Dans une méta-analyse regroupant 13’152 patients, il apparaît comme évident que la transfusion sanguine est associée à une aggravation du risque infectieux postopératoire, puisque les malades transfusés ont 3.45 plus de probabilité de souffrir d’une infection bactérienne que ceux des groupes appariés non transfusés [82]; cette probabilité monte encore à 5.3 dans le sous-groupe de 5’993 polytraumatisés [126]. Pour diminuer l’importance de ces différentes complications, on prend très généralement la précaution de déleucocyter les unités de sang, ce qui est le cas de la plupart des poches en provenance des Centres de transfusion de Suisse, d’Europe occidentale et d’Amérisque du Nord. L’incidence de réactions fébriles, d’infections et d’allo-immunisation est diminuée, mais seulement chez les patients qui reçoivent plus de 3 unités [77,213]. L’effet sur les infections, les récidives tumorales et la progression du HIV n’est pas prouvé. La situation est particulière en chirurgie cardiaque. Dans ce domaine, plusieurs études randomisées ont démontré que le sang déleucocyté est associé à une diminution de mortalité de 70% (OR 0.28) par rapport au sang complet, probablement à cause de la réduction du syndrome inflammatoire après CEC [13,212].

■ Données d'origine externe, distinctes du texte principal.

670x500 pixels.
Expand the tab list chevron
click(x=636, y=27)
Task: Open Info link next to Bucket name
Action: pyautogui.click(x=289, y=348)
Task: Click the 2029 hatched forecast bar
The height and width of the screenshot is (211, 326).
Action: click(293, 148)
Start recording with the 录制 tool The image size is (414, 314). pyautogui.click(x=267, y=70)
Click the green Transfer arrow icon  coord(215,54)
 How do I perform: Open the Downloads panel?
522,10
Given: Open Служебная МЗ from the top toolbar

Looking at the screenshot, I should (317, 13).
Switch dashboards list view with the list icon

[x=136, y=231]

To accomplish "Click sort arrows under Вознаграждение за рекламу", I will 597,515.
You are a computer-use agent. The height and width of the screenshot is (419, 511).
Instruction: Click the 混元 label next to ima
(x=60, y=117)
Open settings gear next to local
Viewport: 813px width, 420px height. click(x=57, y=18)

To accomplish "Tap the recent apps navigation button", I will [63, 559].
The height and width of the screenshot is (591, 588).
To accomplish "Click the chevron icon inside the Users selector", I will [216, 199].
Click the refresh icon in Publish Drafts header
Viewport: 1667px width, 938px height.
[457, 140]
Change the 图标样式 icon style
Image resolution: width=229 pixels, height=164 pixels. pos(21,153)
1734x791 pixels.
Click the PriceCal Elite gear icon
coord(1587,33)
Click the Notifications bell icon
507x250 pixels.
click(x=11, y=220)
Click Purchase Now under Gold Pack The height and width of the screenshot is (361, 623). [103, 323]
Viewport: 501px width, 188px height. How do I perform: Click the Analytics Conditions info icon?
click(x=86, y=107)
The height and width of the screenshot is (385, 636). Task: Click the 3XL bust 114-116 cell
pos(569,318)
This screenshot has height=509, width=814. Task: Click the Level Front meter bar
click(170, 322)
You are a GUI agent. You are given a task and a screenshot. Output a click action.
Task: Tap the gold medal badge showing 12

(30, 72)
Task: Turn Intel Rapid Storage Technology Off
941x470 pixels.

Contrairement à l’opinion qu’on a entretenue pendant des années, la transfusion ne diminue donc pas le risque infectieux, mais elle l’augmente de manière significative.

 

Coût financier de la transfusion

La gratuité du don laisse croire qu’une poche de sang est peu coûteuse. En réalité, le décompte du temps de travail, de l’appareillage, du matériel et du personnel impliqués donne un chiffre élevé : CHF 700.- par concentré érythrocytaire (€ 553.00) [172]. On est loin du prix facturé par les centres de transfusion. A titre d’exemple, le prix des principaux produits délivrés par l’Unité de Médecine Transfusionnelle du CHUV est le suivant (CHF, valeur Janvier 2014):

  • Concentré érythrocytaire: 220.-
  • Concentré plaquettaire (5 unités inactivées): 1016.-
  • Plasma frais congelé: 150.-

Mais à cela s’ajoutent les dépenses occasionnées par les complications liées à la transfusion (infections, TRALI, pneumonies, contamination virale, erreur transfusionnelle, etc) ; aux USA, le coût de ces dernières est estimé à US$ 14’000 par complication [171]. Ainsi, le surcoût moyen occasionné par l’administration de sang est de CHF 815.- ($ 945, € 645) pour chaque patient transfusé [211]. Dans ce cadre, inclure le surcoût des complications porte le prix de l’unité de sang à CHF 1’040.- ($ 1’200, € 820) [172].

A titre comparatif, le coût moyen d’une reprise chirurgicale pour hémostase après pontage aorto-coronarien (5% des opérations) est de CHF 7’140.- ($ 8’271, € 5’670). Cette somme se répartit de la manière suivante : 48% pour le prolongement du séjour hospitalier, 31% pour le coût de l’acte chirurgical, 20% pour les produits sanguins et 2% pour les agents hémostatiques [4]. D’autre part, l’exigence de sécurité pousse à multiplier les tests de dépistage sur les donneurs, dont certains sont très dispendieux. Aux problèmes économiques proprement dits s’ajoutent le problème du recrutement de donneurs sains, toujours insuffisant, et les problèmes logistiques occasionnés par l’infrastructure importante d’un centre de transfusion. La poche de sang est donc un traitement rare et cher.

 

Risques liés à la transfusion
Transmission de maladies bactériennes (sepsis)et virales et de maladies infectieuses émergentes
Réactions hémolytiques
Réactions aux leucocytes & antigènes (TRALI)
Réactions liées aux constituants
Erreurs humaines
Immuno-modulation
- ↑ risque infectieux
- ↑ risque de récidive/extension néoplasique
- Alloimmunisation
- Aggravation du SIRS
La transfusion augmente le risque infectieux
Le prix forfaitaire hospitalier d’un concentré érythrocytaire est de CHF 220.-, mais en incluant le coût de la logistique et des complications potentielles, le prix réel est d’environ CHF 1’000.- La poche de sang est un traitement rare et cher.